# Beeny Box - - Fantastic



## Sagedog (Jun 28, 2005)

I think the heading says it all, fantastic product, wonderfull reception and down to earth genuine nice people thanks for a wonderfull unit.

Any one with storage problems should invest.

Rich Jones 

ps it obviously has more in it now ideal for wet / dirty leveling ramps etc


----------



## bill (May 10, 2005)

*beeny box*

Hello sagedog

I had two put on my 590rl as was very pleased with the outcome as well. Even managed to match the locks to my existing keys.

Like you I would thoroughly recommend them to anyone short of space. wouldn't be without now.

bill


----------



## Mike48 (May 1, 2005)

Did you get your 10% Motorhome facts discount- See discounts forum.


----------



## Sagedog (Jun 28, 2005)

OOps forgot to ask but what the heck it was a first class job and I know it sounds like I have money to burn but I do not mind paying for a first class job. The old addage of *"A fair days pay for a fair days work*" comes to mind.

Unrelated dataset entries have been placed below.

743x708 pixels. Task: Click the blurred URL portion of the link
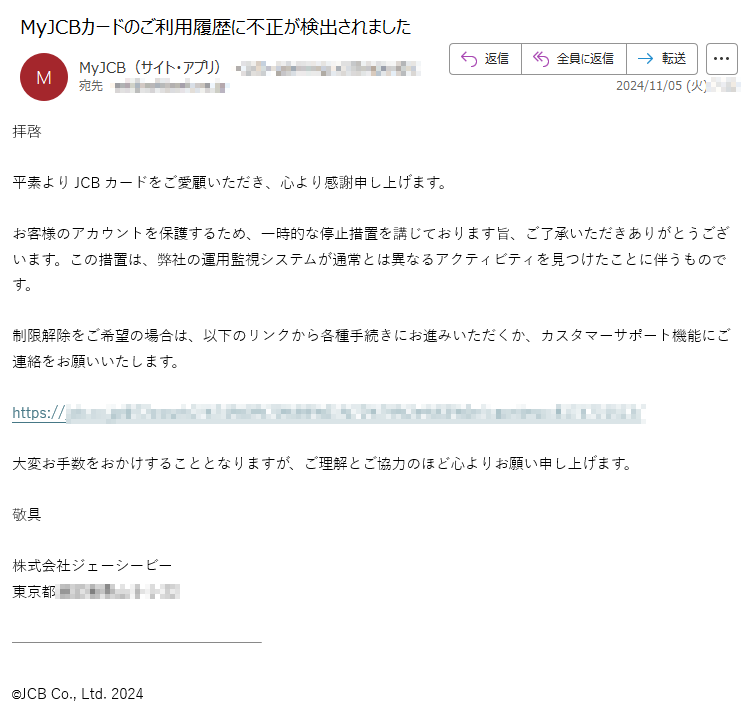tap(355, 413)
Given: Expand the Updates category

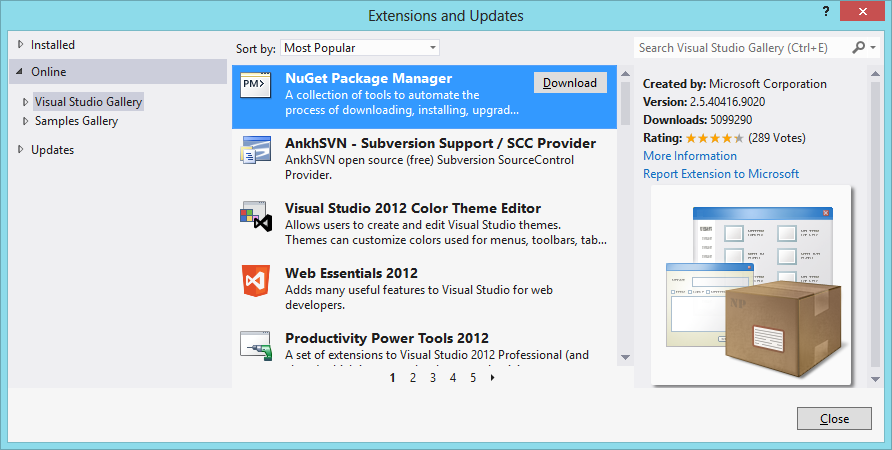Looking at the screenshot, I should tap(21, 150).
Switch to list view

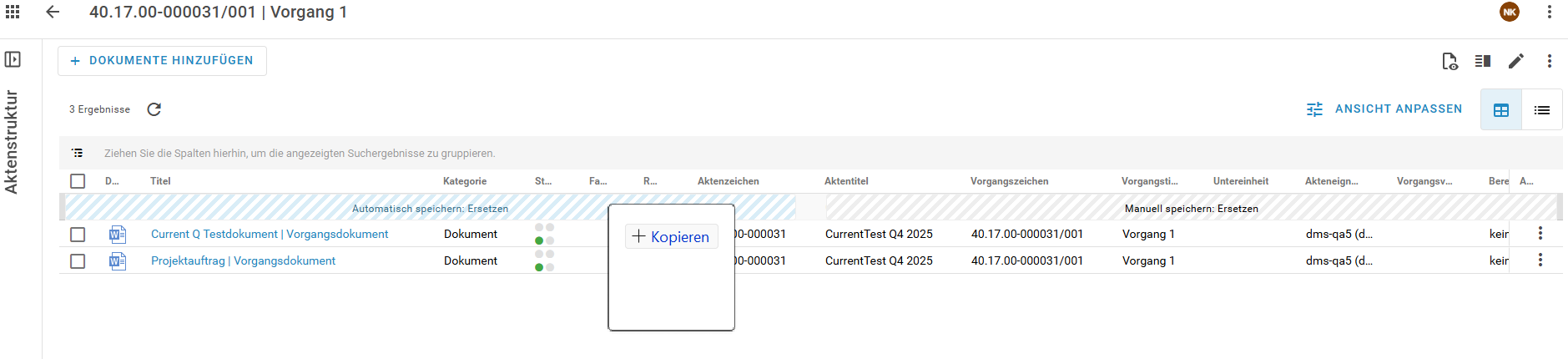pyautogui.click(x=1541, y=110)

Again a big thanks to Paul and crew.


----------



## Paulway (May 9, 2005)

Ok so don't be coy, how much was it. I am interested and have thought about it for a long while now but the cost has always been the stumbling block. I like VFM and prefer to pay for a proper job than scrimp and regret, but I was suprised by the cost of those that I have seen, with the journey to the end of the country too, being a bit of astumbling block.
I suppose it is because I haven't seen one in the 'flesh' so to speak, only pictures on the website, I have not been able to judge whether it is VFM.


----------



## autostratus (May 9, 2005)

There's also an additional weight penalty. Anybody know what the average weight of the box and runners would be?


----------



## bill (May 10, 2005)

the weight issue is addressed on their web site.

regarding the discount, I was too coy about this and lost out. won't go into detail except to say "make sure you go knowing the price (also on web site) and any discounts available then make sure you get them when handed the final bill.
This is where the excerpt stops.